— EXERCISE DIRECTIONS —
Filter the records below, keeping only lines with the string "number".

— AVAILABLE DATA —
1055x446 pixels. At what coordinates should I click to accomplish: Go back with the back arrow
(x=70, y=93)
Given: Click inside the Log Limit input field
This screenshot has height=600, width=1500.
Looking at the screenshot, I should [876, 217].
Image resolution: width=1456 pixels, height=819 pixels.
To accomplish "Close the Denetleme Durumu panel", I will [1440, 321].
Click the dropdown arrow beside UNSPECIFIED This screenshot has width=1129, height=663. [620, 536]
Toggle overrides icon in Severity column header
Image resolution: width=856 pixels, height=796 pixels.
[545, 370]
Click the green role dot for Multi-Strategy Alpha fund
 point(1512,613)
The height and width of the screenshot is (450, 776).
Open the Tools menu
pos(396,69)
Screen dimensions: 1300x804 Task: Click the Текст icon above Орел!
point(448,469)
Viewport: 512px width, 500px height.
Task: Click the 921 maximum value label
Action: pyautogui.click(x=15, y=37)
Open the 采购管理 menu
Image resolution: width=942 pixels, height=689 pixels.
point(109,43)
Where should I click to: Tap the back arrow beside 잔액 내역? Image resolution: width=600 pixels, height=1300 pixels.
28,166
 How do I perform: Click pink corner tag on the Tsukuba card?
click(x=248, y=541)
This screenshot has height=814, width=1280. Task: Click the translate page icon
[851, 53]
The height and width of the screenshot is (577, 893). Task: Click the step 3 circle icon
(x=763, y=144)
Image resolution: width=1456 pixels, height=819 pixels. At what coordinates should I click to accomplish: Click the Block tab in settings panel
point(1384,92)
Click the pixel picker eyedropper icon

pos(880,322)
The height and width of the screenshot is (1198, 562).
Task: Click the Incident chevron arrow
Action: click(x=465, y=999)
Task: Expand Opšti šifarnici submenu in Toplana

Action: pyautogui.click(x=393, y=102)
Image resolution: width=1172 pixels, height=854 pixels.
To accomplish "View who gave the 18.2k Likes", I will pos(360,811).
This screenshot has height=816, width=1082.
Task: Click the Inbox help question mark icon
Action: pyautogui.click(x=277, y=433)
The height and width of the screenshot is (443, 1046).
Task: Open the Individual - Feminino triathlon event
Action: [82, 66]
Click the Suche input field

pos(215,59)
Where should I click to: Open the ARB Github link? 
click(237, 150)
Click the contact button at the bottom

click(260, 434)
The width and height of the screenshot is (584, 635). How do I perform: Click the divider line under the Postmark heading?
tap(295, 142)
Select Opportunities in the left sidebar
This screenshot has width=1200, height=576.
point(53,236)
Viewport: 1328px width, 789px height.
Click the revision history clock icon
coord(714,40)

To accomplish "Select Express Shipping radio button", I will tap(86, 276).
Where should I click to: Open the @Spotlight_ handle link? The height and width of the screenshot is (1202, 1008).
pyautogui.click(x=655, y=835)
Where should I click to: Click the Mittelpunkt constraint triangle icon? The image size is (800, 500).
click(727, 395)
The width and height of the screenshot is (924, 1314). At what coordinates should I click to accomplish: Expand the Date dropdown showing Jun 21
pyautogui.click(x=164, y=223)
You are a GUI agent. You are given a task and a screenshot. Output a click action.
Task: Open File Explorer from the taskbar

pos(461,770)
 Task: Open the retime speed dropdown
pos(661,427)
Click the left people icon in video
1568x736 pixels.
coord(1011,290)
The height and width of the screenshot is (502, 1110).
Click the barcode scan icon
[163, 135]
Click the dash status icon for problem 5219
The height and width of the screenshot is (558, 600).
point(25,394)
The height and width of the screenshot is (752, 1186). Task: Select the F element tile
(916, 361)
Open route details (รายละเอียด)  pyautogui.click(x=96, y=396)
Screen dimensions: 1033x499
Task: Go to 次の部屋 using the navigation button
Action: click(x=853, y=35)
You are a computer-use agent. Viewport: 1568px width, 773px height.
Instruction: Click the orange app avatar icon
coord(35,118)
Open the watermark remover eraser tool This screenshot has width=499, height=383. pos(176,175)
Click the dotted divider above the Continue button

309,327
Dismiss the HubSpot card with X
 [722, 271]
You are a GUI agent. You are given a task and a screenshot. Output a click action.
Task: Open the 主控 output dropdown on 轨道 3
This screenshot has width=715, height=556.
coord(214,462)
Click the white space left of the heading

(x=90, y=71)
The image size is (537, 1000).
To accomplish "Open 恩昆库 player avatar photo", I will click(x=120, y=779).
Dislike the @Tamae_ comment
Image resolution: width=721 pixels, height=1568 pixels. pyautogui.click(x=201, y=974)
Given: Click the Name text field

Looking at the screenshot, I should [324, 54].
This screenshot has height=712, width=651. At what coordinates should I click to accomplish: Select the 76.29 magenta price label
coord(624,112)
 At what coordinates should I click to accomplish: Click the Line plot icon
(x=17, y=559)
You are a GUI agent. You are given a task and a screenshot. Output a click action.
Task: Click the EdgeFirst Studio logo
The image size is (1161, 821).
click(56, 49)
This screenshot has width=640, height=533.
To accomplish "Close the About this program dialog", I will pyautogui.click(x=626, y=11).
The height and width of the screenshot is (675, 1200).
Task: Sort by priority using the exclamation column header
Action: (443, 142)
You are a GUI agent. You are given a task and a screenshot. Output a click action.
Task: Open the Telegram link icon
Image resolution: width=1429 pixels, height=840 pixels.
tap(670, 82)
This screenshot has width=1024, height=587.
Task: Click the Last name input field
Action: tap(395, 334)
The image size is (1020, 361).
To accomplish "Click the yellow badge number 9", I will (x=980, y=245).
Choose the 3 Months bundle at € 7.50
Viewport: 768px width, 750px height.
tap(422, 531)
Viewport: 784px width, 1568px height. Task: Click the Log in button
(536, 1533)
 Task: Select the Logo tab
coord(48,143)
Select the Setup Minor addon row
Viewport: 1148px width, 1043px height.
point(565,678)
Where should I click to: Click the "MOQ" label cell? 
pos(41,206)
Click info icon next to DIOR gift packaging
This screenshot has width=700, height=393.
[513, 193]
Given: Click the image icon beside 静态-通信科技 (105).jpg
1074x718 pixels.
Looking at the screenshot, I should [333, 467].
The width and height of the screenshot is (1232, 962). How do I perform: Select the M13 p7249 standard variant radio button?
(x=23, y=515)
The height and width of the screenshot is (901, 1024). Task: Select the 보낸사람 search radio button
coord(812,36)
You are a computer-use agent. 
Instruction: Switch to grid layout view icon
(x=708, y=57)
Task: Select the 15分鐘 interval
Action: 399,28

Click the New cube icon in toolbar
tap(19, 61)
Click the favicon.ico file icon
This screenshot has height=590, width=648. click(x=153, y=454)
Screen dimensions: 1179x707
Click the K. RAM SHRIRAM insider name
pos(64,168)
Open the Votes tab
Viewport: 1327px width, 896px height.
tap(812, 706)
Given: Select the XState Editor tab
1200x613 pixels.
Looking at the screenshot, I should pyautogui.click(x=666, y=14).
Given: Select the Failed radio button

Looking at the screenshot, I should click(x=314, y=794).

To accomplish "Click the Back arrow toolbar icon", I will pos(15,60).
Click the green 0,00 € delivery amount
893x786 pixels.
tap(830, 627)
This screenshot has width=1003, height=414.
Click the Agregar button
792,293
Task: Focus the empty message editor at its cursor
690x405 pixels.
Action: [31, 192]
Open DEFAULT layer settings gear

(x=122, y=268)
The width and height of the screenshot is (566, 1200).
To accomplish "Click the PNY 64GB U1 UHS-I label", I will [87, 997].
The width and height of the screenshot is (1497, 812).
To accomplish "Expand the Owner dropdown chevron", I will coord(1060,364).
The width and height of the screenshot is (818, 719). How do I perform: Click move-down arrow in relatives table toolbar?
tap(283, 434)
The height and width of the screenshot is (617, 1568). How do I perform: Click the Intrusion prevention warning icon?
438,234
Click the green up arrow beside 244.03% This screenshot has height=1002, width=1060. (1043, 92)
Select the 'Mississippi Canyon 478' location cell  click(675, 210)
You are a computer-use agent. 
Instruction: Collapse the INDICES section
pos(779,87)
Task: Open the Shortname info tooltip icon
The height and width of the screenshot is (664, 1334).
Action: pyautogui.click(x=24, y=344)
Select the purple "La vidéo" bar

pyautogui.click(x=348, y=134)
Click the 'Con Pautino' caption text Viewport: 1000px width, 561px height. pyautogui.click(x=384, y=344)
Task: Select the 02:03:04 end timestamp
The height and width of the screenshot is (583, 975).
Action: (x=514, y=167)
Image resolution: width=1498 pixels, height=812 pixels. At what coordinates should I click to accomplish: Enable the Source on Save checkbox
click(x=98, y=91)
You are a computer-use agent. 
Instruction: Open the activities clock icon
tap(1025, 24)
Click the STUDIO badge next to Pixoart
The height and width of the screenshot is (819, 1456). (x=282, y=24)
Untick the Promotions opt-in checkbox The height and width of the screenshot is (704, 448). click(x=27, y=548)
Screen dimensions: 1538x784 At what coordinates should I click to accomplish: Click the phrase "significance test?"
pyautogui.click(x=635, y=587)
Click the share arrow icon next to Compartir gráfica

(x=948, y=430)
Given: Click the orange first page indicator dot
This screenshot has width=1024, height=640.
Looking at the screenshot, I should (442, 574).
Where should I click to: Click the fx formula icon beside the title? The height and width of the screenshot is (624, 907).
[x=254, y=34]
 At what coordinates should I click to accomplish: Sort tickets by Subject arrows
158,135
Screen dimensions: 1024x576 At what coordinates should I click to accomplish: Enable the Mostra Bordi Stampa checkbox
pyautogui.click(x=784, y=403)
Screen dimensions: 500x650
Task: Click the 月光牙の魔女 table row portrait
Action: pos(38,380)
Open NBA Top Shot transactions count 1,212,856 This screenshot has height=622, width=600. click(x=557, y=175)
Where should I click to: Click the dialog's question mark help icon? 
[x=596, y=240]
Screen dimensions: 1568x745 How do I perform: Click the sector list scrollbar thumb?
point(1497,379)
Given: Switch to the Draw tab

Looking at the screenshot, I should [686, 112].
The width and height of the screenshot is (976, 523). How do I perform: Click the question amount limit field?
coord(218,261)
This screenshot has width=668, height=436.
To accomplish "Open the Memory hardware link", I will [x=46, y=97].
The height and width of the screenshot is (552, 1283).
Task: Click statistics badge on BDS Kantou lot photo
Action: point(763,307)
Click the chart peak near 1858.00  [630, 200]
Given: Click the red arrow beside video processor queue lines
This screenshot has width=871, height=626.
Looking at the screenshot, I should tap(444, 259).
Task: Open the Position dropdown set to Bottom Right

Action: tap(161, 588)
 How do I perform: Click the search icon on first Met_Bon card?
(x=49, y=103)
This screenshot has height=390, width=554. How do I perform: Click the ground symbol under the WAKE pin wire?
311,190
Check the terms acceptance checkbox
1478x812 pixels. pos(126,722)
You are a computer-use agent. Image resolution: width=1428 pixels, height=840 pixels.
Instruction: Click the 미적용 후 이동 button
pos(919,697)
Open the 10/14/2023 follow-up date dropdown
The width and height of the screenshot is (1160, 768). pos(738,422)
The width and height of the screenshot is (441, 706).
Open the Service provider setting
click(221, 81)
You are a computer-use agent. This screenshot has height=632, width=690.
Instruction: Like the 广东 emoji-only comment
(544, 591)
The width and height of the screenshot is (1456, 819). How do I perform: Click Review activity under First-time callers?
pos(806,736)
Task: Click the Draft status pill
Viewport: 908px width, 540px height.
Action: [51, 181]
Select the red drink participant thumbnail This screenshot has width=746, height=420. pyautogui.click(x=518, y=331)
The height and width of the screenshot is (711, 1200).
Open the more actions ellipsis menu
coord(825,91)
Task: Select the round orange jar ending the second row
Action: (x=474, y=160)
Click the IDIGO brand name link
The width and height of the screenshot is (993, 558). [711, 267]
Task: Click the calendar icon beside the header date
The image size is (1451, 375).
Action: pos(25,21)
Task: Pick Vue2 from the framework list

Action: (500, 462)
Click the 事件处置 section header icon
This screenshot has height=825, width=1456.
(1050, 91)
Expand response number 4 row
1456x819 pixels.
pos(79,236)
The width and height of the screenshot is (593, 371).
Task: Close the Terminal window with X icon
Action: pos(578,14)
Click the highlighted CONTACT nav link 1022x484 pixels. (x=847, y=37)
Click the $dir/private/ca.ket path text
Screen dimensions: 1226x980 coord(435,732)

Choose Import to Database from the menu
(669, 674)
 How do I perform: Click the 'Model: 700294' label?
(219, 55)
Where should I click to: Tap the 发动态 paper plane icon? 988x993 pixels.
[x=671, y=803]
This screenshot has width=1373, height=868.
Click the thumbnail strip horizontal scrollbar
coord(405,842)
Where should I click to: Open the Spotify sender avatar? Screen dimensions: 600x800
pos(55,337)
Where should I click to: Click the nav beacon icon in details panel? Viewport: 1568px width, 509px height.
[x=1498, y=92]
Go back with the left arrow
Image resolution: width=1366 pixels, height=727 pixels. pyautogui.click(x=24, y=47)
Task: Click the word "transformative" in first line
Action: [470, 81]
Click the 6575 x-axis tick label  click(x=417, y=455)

— ANSWER FOR THE TASK —
To accomplish "Click the yellow badge number 9", I will (x=980, y=245).
Expand response number 4 row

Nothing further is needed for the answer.